Nvblox builds a reconstructed map in the form of a TSDF (Truncated Signed Distance Function) stored in a 3D voxel grid. This approach is similar to 3D occupancy grid mapping approaches in which occupancy probabilities are stored at each voxel. However, TSDF-based approaches like nvblox store the (signed) distance to the closest surface at each voxel. The surface of the environment can then be extracted as the zero-level set of this voxelized function. Typically, TSDF-based reconstructions provide higher quality surface reconstructions.
Distance fields are useful for path planning. They provide an immediate means of checking potential future robot positions for collisions with the reconstructed environment. nvblox provides for construction of the full (non-truncated) distance field, also known as the ESDF (Euclidean Signed Distance Function).
The dual utility of distance functions for reconstruction and planning motivates their use in nvblox.
The diagram above indicates data and processes in nvblox. By default, nvblox builds TSDF, color, mesh, and ESDF layers. Each layer is an independent, but aligned and co-located, voxel grid containing data of the appropriate type. For example, voxels on the TSDF layer store distance and weight data, while the color layer voxels store color values.
There are additional options for mapping scenes containing people. In this configuration, humans are separated from the TSDF reconstruction into a separate layer containing an occupancy grid representing reconstructed humans.

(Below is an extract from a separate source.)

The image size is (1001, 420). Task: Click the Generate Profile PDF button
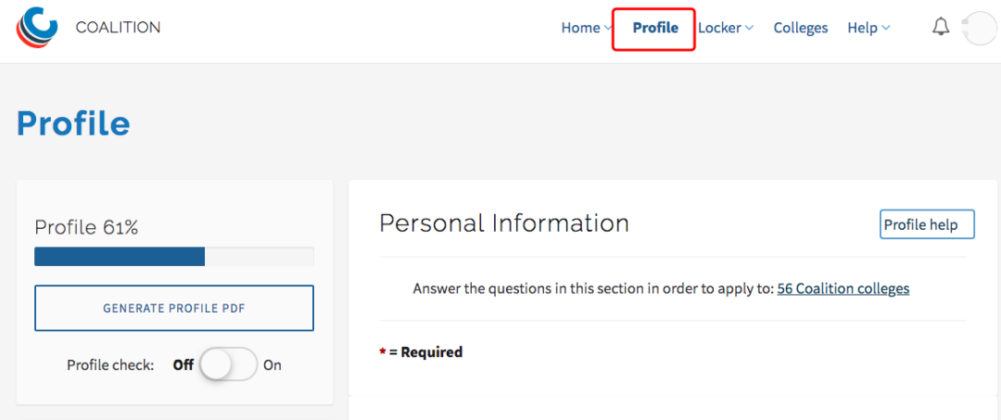pyautogui.click(x=174, y=309)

Human segmentation is applied to each processed color frame with Isaac ROS Image Segmentation. The depth masker module uses the segmentation mask from the color image to separate the depth-map into human and non-human parts. While the non-human labeled part of the depth frame is still forwarded to TSDF mapping, the human labeled part is processed to an occupancy grid map.
To relax the assumption that occupancy grid maps only capture static
objects, an occupancy decay step must be applied. At a fixed frequency, all
voxel occupancy probabilities are decayed towards
0.5 over time.
This means that the state of the map (occupied or free) becomes less
certain after it has fallen out of the field of view, until it becomes
0.5 occupancy probability).
The algorithm used for nvblox dynamic reconstruction is based on the following paper:
While the human reconstruction pipeline employs a Deep Neural Network (DNN) to generate a mask image for separating human detections into a dynamic occupancy layer, the general dynamic reconstruction pipeline maintains a (high-confidence) freespace layer dedicated to detecting dynamic objects. Whenever an object enters freespace, it is identified as dynamic and then integrated into the dynamic occupancy layer, similar to the human reconstruction pipeline described above.
This enables the pipeline to separately reconstruct humans (or other specific objects that the DNN was trained for) and all moving objects regardless of their class or category.